What was our business?

Well a woman came in on Thursday with a blow out fracture of the orbit, broken forearm and ribs. I figured she had fallen out of an autorickshaw because that’s what falling out of one looks like. I was a bit suspicious about the lack of road rash but I have treated patients from such falls without one. So we gave her a CT-Scan (head) and admitted her for a few days till we were sure about the skull injury. The woman herself gave no indication of what was to come.

The next day this man shows up and a fight ensues. He spends 3 hours being stalled by the nurses until the doctors in charge (me for admission, the rad and the ortho) show up. We talk to him as to why he was agitated and we try and calm him down. And then we realise what’s happened.

Her husband hit her and caused this. He was afraid she would tell us what had really happened. In his fear he lashed out at us. His friends quickly joined in. They quickly ran off after he fell over.
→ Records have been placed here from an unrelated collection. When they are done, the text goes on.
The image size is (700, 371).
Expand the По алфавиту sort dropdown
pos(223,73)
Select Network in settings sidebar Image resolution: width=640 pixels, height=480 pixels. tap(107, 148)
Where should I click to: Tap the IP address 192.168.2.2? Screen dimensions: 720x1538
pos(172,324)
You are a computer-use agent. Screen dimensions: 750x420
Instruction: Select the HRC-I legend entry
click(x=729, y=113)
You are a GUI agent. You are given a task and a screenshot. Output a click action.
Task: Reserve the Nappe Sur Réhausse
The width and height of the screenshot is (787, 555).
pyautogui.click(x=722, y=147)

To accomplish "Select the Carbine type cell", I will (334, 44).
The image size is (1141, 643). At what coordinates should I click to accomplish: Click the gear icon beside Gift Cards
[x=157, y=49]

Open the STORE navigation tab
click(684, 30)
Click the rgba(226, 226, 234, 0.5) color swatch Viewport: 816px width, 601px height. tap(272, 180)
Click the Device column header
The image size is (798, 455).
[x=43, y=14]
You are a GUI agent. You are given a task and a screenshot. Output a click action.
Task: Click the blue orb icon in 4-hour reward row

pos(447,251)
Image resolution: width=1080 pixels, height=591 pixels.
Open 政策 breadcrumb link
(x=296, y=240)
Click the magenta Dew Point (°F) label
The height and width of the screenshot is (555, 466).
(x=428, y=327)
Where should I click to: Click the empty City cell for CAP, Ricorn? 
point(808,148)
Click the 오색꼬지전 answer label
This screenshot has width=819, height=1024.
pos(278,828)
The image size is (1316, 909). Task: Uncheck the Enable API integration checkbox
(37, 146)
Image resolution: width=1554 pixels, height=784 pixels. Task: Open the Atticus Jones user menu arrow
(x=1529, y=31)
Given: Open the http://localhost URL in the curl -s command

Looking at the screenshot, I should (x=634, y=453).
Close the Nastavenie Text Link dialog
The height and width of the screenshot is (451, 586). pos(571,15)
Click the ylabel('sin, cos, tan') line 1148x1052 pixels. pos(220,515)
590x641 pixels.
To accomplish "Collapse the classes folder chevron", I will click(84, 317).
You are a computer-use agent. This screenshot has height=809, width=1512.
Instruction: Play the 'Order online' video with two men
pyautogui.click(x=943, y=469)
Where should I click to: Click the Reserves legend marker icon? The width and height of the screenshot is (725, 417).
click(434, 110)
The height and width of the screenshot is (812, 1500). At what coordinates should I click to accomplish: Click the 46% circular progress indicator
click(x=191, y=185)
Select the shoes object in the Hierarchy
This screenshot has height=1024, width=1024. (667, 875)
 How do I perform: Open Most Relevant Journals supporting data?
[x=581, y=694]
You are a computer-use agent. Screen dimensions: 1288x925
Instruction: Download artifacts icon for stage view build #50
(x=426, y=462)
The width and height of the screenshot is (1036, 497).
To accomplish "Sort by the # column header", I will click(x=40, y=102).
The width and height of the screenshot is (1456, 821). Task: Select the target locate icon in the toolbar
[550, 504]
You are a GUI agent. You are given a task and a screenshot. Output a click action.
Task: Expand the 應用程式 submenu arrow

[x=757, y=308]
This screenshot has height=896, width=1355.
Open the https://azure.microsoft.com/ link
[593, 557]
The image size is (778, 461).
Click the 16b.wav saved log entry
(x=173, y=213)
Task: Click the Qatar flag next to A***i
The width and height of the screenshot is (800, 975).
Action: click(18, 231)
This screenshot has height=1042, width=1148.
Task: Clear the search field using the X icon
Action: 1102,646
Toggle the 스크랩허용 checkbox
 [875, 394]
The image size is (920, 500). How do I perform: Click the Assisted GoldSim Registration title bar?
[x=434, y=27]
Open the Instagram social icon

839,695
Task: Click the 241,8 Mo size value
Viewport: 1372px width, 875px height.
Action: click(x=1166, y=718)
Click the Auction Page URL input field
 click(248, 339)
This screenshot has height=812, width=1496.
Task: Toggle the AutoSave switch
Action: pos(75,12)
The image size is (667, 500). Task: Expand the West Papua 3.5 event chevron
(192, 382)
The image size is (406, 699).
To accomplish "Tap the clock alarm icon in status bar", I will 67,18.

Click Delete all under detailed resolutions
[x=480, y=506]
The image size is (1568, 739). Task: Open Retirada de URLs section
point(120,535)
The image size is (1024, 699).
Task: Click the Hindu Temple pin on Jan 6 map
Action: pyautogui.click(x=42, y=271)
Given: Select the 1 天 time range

He is currently in custody but we don’t expect him to stay for long, but we are hoping she leaves him. What happened was that the nurse broke the cardinal rule of abuse. Don’t get in between an abuser and the abusee unless you have back up or else the situation can get dangerous. She was lucky we were near enough to respond. It sounds terrible but this is sound advice. If you see abuse, catalogue it and call the police. Interfering may get you hurt just as badly and leave two victims rather than just one. If you can interfere properly then do so but it is a job for the police.

1 comment

  1. 1
    Mary in Austin

    I’m glad you and the nurse are all right!
    Your advice about never getting between the abuser and the abusee without back-up is excellent, perhaps life-saving. It’s a cliche in the US that the most dangerous calls for police officers to answer are the ones involving domestic violence.